En tant qu’éduc… Tant de chose.

J’ai lu ce livre en tant que maman. Et il m’a pourtant tellement fait réfléchir en tant que pro. Ma boîte mail est bondé d’article prônant communication positive et éducation bienveillante, où le surnom donné à l’enfant est synonyme de trop grand attachement envers les enfants dont on s’occupe (vade retro satanas !!!), où le mot punition est diabolisé et où monter le ton montre un manque de patience et de professionnalisme… La culpabilité, la pression est partout alors que… Je travaille dans une micro-crèche où je m’adresse aux parents en les appelant par leur prénom (ce qui n’empêche pas le respect) et où on tente de garder autant que possible cette enveloppe « familiale ». En tant que directrice, je dois faire appliquer le règlement et toutes ces règles de conduite pour éviter les « dérives ». La lecture de ce livre arrivant juste à un moment de remise en question de ces notions, il m’a clairement aidé à me détendre du chignon justement, sans bien évidemment tomber dans l’extrême opposé. Les crèches et les pédagogies de la petite enfance tendent parfois à formater nos actes, nos paroles à l’enfant, nous faisant perdre notre naturel et notre spontanéité. Hors, les enfants ont terriblement besoin de ça. J’ai mis plusieurs semaines à mûrir ces questions, mais aujourd’hui, où je travaille, un « ma poulette » est sorti et ça ne transpirait pas un attachement déplacé de ma collègue, mais clairement un bon moment de complicité entre cette poulette de 3 ans et la femme qui s’occupe d’elle un certain nombre d’heures par jour. L’autre jour j’ai râlé. Parce que j’étais fatiguée de lui expliquer 56 fois qu’on ne force pas un copain à manger un légo. Comme lui parfois peut râler, moi aussi j’en avais marre et ne voulais plus lui expliquer (ensuite, j’ai appelé au secours ma collègue pour relai !). Et puis finalement, tout le monde s’en porte mieux comme ça je crois. Permettre aussi à ces enfants de côtoyer des adultes, des professionnels qui n’en restent pas moins humains, tout comme eux, mais qui agissent avec beaucoup plus de naturel, de spontanéité et du coup, de gaité ! Je vous jure que ça se ressent terriblement auprès d’eux !
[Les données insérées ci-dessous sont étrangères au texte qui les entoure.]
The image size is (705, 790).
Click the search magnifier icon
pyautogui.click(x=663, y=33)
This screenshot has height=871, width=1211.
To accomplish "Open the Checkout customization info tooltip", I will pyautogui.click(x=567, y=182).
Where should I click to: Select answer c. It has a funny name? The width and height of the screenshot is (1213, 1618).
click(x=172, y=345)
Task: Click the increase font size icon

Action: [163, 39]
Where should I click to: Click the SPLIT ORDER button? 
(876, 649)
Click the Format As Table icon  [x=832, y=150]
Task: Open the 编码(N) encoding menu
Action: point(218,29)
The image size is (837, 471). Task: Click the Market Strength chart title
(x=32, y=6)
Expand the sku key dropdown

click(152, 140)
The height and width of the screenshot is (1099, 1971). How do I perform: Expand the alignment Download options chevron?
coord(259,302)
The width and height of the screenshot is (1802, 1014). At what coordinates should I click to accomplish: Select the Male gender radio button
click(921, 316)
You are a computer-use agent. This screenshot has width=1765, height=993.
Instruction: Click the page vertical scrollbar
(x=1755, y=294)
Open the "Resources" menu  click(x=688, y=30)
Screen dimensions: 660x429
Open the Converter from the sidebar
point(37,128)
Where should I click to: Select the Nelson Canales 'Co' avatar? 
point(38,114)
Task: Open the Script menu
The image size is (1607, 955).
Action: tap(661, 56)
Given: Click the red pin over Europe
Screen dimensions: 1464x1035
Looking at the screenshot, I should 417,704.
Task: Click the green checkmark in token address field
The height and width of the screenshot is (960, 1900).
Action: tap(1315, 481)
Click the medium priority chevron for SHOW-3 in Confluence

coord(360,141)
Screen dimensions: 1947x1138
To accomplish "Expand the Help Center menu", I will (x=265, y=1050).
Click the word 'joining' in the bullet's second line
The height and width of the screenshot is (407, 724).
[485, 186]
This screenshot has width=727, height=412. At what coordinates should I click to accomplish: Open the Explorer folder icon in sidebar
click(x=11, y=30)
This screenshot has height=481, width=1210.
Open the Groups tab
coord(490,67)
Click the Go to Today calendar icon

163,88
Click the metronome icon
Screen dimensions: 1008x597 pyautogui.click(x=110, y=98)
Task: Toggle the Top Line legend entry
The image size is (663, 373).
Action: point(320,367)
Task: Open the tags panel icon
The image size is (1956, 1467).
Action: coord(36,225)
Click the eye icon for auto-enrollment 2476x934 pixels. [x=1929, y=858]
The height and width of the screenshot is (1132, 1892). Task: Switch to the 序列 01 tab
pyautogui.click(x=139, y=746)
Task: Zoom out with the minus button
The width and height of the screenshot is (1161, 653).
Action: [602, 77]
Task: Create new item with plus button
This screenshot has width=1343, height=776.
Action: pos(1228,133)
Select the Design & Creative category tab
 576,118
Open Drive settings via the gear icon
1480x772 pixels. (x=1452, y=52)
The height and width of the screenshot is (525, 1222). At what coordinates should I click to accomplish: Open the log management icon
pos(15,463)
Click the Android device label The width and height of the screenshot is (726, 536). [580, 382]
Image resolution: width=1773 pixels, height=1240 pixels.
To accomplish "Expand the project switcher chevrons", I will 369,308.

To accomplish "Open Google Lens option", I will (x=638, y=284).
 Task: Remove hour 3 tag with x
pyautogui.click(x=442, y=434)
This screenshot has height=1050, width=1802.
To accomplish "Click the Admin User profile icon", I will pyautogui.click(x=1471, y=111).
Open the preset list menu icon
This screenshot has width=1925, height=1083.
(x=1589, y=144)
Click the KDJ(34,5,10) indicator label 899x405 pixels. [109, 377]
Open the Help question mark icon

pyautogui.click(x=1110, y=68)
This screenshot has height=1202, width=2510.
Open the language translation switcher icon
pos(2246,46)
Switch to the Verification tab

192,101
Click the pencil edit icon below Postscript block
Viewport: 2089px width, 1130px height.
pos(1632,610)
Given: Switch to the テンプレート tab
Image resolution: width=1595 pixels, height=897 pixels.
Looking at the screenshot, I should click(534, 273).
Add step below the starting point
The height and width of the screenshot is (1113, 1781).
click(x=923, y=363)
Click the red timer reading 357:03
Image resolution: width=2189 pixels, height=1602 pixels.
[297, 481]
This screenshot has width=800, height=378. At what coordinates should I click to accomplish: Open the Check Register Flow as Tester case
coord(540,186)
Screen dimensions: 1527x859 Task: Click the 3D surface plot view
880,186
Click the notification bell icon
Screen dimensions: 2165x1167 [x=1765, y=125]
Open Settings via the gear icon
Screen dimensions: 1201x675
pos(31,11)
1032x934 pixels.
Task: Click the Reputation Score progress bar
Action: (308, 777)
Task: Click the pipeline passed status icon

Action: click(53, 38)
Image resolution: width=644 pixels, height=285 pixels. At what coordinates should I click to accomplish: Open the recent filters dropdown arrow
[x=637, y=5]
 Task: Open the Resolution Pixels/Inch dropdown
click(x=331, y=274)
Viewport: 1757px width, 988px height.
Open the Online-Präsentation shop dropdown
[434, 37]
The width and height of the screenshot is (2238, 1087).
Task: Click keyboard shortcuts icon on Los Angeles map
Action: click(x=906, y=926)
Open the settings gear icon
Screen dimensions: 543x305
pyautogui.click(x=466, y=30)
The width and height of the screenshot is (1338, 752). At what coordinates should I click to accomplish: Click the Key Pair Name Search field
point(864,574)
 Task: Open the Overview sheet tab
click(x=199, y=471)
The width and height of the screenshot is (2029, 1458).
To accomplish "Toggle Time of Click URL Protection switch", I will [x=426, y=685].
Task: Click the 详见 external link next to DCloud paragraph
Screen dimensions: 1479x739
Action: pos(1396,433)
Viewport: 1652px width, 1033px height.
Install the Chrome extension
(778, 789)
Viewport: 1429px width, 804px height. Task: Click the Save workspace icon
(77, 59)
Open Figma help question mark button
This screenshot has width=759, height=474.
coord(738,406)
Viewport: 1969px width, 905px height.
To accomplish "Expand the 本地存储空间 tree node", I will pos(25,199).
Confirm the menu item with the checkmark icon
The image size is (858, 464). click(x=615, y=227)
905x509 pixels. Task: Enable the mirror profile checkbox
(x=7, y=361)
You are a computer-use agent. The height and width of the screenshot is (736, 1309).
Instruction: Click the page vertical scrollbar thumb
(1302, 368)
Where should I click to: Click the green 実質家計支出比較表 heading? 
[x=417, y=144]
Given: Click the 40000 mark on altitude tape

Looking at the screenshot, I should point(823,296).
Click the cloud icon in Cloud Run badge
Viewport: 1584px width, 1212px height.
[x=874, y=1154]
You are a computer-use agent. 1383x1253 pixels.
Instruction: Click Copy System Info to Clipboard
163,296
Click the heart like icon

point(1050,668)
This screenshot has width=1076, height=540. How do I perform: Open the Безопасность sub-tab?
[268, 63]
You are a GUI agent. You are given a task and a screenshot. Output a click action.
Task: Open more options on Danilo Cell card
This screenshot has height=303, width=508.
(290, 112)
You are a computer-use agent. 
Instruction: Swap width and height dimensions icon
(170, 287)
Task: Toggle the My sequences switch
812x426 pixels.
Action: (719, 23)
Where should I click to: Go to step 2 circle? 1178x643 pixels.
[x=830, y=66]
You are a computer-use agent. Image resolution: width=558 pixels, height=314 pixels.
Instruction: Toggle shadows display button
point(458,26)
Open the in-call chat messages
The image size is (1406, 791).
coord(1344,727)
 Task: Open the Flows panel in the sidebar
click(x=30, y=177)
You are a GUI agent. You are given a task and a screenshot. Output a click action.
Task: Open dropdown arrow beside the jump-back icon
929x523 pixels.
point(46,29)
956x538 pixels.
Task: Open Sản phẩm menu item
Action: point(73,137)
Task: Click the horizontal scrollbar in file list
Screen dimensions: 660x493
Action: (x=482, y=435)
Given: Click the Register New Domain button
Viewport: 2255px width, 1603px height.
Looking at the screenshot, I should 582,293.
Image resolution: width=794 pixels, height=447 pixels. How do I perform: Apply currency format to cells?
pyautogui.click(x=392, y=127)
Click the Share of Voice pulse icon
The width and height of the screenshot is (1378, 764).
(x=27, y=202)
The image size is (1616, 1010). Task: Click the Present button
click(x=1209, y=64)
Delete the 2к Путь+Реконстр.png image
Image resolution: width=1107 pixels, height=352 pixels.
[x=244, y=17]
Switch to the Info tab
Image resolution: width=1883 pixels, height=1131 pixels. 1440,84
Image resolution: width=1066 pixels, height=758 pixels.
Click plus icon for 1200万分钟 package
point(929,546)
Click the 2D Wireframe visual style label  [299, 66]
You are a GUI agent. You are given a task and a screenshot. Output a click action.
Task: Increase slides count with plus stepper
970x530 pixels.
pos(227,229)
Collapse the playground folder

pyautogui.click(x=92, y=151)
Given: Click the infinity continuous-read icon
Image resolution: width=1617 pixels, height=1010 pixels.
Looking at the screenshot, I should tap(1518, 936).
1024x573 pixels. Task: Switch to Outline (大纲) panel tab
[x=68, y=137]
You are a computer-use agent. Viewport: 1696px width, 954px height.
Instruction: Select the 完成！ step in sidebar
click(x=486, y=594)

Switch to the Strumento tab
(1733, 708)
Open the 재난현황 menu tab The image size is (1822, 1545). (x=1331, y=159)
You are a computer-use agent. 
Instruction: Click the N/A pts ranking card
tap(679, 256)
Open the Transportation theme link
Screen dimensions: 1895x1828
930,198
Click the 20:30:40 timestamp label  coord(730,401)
Alors ouiii, j’ai aimé ce livre ! Qui fait du bien, qui ne prend pas la tête, qui inspire à être meilleure, moins dure avec soi-même…Et par extension avec ses enfants. J’ai aimé ce livre qui donne des vrais clés, où on sait de quoi on parle, pas comme la majorité des guides parentaux. Et oui j’ai aimé ce livre, qui me bouscule un peu, moi et ma culpabilité, ma vision de la maman parfaite, ma vision de comment « il faut » se comporter avec un enfant, chez moi avec Bébé Loup et au boulot.

Je ne peux donc que le conseiller… Il est déjà prêté à la belle sœur, option jumeaux, elle aussi.